‘Being the Ricardos Shows’ Why We Still Love Lucy (FILM REVIEW)


There will never be another Lucille Ball. Some might come close, but the legacy of Lucy is timeless. Her brand of physical comedy remains to this day the gold standard for television humor and the cross-generational appeal of I Love Lucy seems to have ensured that she will endure forever.

Behind the scenes, however, Lucy lived a life far less fairy tale than one might expect. True, she was the first queen of TV comedy and got the power to go with that, but her marriage to Desi Arnaz was one fraught with personal strife.

Being the Ricardos, Aaron Sorkin’s attempt to dissect the complicated life and marriage of Lucille Ball is about as reverent to its subject as its writer/director can get. Sorkin is the kind of writer that has never let the truth get in the way of a good story, instead choosing to portray his subjects in a way that’s kind of “spiritually” true more so than “actually” true. 

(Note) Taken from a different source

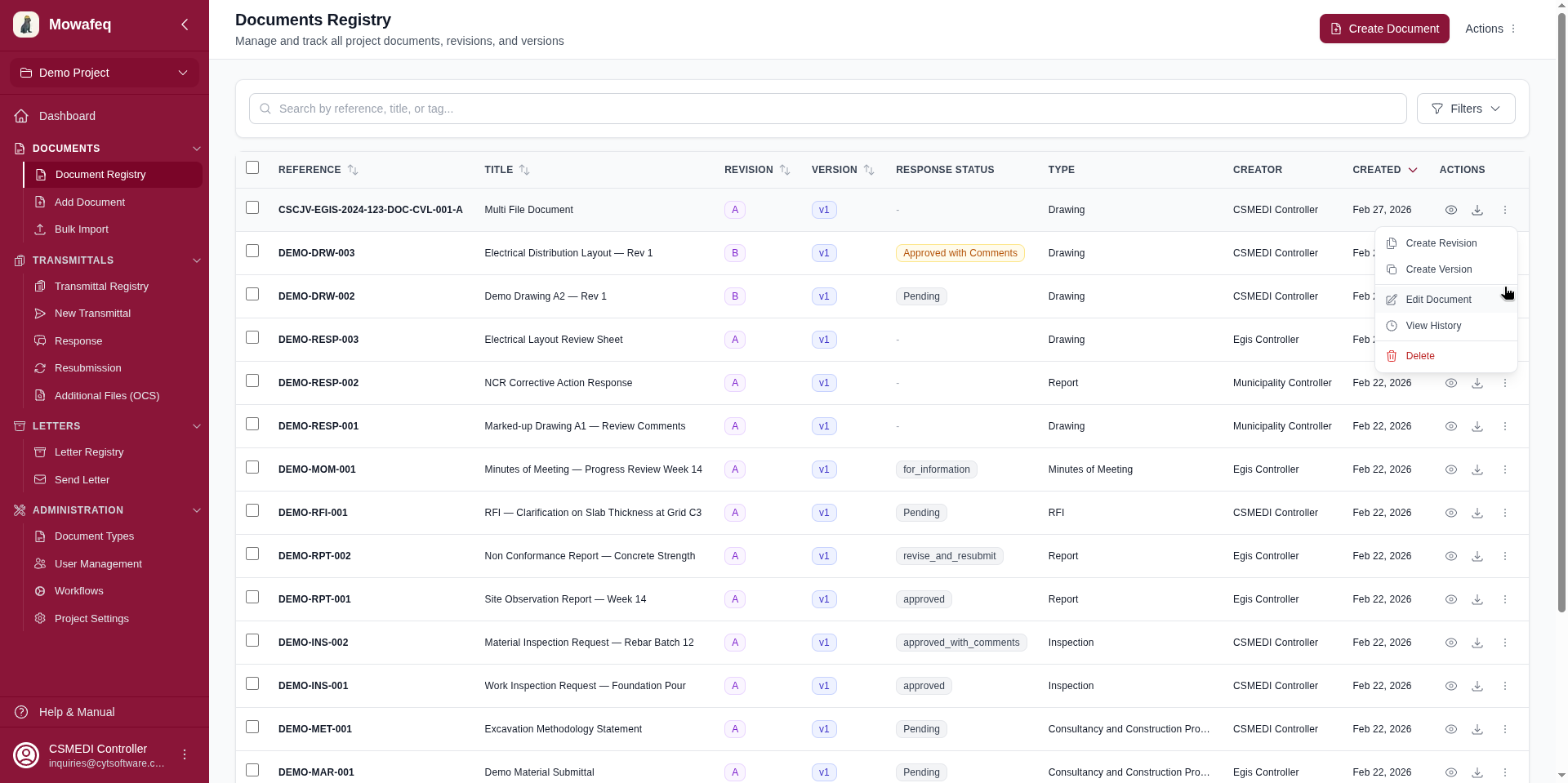Preview DEMO-RPT-001 with the eye icon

And, let’s face it, he’s good at what he does. Sorkin has an indelible knack for teasing out reality from his characters and allowing them to live and breathe on their own. So it is with Being the Ricardos, a film that’s a part reverent exploration of Lucy’s character, a part seamless homage to Lucy, and part meditation on how Lucy helped usher in the age of television. 

Nicole Kidman and Javier Bardem star as Lucy and Desi during what the film bills as the tensest week of production. Lucy’s testimony regarding her appearance before the House Unamerican Activities Committee has leaked and the risk of her being labeled a communist has tensions on set at an all-time high. Making matters worse, a tabloid has reported that Desi is having an affair. And if all that wasn’t enough, Lucy and Desi have revealed to CBS that not only is Lucy pregnant but they intend to be the first show to depict pregnancy on TV, to this dismay of CBS executives. Can Lucy get survive this tsunami of news and still tape her show Friday? Will she even have a show to tape?

While all these things did happen in reality, the truth is that they didn’t occur during the same week. Sorkin has long played it fast and loose with timelines for his biopic movies, similar to how he and director Danny Boyle played it with his Steven Jobs biopic, Steve Jobs. Despite his approach to timelines, however, he does make every effort to ensure that the spirit of the subject is correct, and his script goes a long way towards seeing that through.

Kidman and Bardem, meanwhile, bring it home. Both actors give stunning performances in Being the Ricardos and they could easily both earn a nod from the Academy next year. Kidman, especially, transforms herself into not just Lucy but several different versions of Lucy. Sorkin’s vision has Kidman stepping into the role of Lucy Ricardo in several iconic scenes (including the famous grape-stomping scene) and Kidman knocks it out of the park with her take on the subject. But not only that, she manages to capture Lucille Ball the professional actress, Lucille Ball, the behind-the-scenes leader, and Lucille Ball the exhausted wife.

Kidman and Bardem’s performances are enhanced by genius turns from JK Simmons and Nina Arianda as William Frawley and Vivian Vance, either of whom could also easily be nominated in supporting performer categories. Combined with Sorkin’s strong script, the cast does an excellent job at bringing these characters back to life but also revealing who they were to each other.

While the film is good (and equal parts dramatic and hilarious), Sorkin uses a framing device of talking-head interviews that detracts from an otherwise great film. What’s more, these “interviews” are merely actors playing the writers and producers we’re meant to be hearing from. Intended to provide a documentary feel to the film, they instead serve only to slow down and distract from the narrative, and it’s difficult to understand why the scenes were even included.

All told, however, Being the Ricardos is a wonderful homage to an examination of the enduring legacy and lasting power of not just Lucille Ball but I Love Lucy. With its outstanding performances and whip-smart script, Sorkin has done everything short of resurrecting Lucy herself to ensure that his film is worthy of its subject matter and, for the most part, he succeeds wildly.

Being the Ricardos is now playing in theaters everywhere and premieres on Amazon Prime on December 21.